Donald F. Tovey (Concertgebouw, kleine zaal) [Eigen composities en het Pianokwintet van César Franck]
Tovey zag er weer zoo ascetisch uit, zoo pasgeboren en intelligent, hij speelde weer zoo grillig, nu cerebraal tikkend en droog, dan even toetsen-streelend en bewogen, dat ik ten slotte met een kleinen weemoed terug denk een dezen oprechten, naïeven en begaafden musicus. Het eerste, wat hij van zijne composities gaf was goed en het tweede deugde ook niet. Het klinkt welluidend, spontaan, geanimeerd, maar kan ik 't helpen, dat Cesar Franck het dertig jaar geleden al beter componeerde!
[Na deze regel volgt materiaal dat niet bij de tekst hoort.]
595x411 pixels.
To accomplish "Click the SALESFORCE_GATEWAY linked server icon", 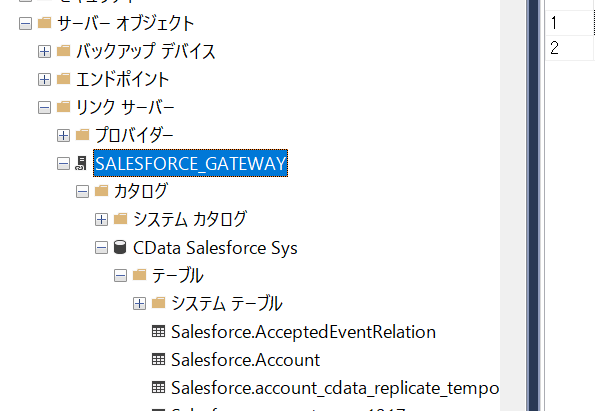I will tap(81, 163).
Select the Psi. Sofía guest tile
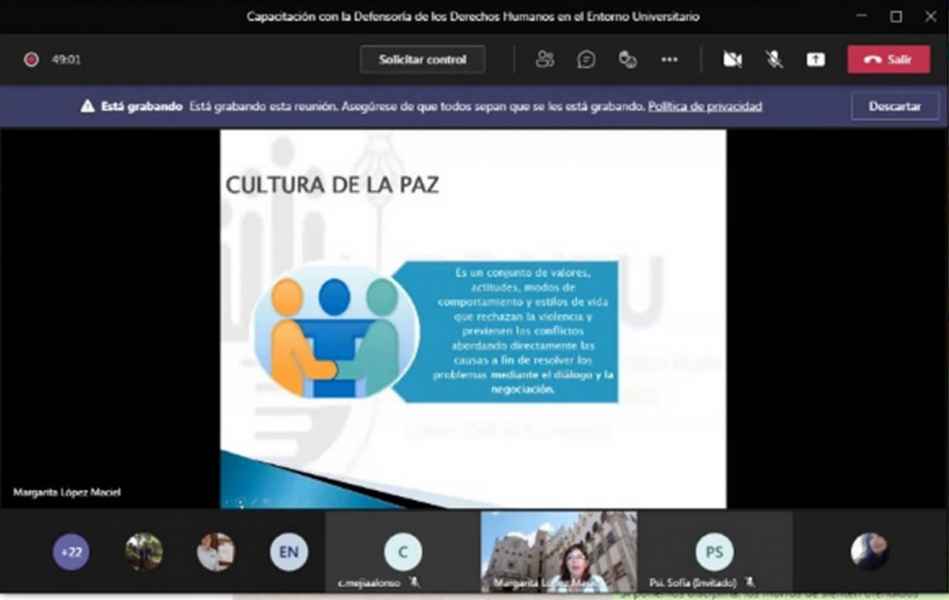 [714, 552]
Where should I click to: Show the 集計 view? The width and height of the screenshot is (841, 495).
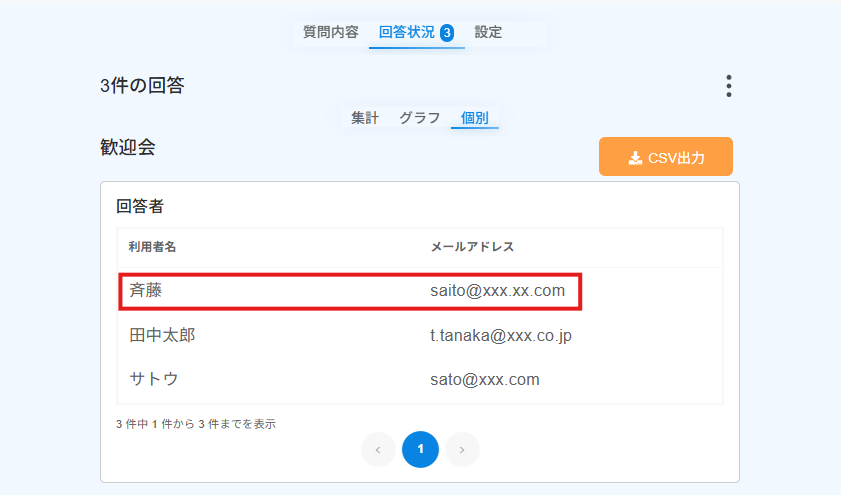pos(365,118)
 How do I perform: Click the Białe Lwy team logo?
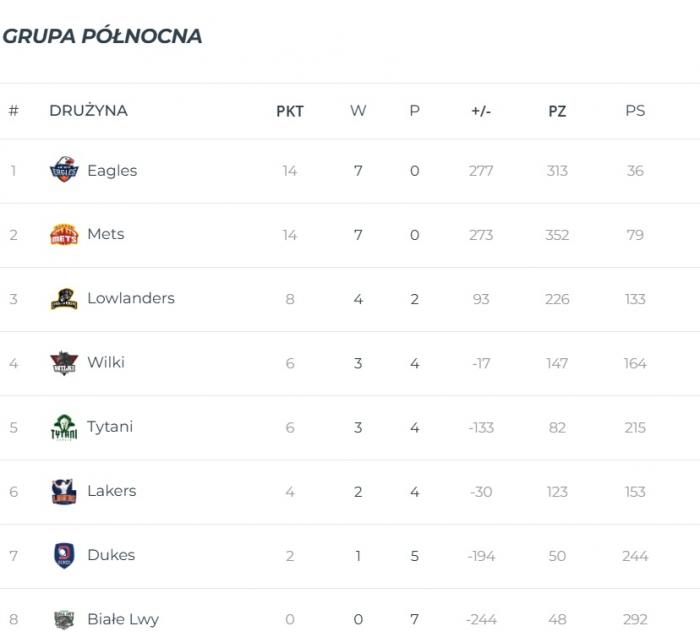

Een coulant trio voor piano, viool en violoncel, eene aria met tien variaties, waarbij het thema verdienstelijk wordt weggesmokkeld en doorloopend een uitstekenden puzzle vormt, eene behandeling van het strijkkwartet, die al nauwlijks bij Beethoven is, en eene oneindige eentonigheid, eene woestijn van muziek-algebra... wat baat het den mensch dikwijls dat hij jaren lang in Duitschland woont, het paradijs der muziek? en dat hij de onschatbare medewerking heeft van het Hollandsch Strijkkwartet?
César Francks Piano-kwintet vormde eene gelukkige oase. Het weeklaagde zacht in zijne eeuwige deining van half-tonen, het stormde soms in rukkende rythmen, het zong in een kalmen, verren nacht, het zong langzaam en onsterfelijk op uit den Lento der eerste viool, het waarde even rond met wankelende, passielooze schimmen, het weeklaagde weer zijne onbestemde deining en eindigde zonder vrede maar lyrisch.
Het kwartet speelde prachtig en Tovey paste zich aan. Doch meermalen remde hij geheel noodeloos - als er een hartstocht van melodie moest ontbloeien en uitbarsten in bloei.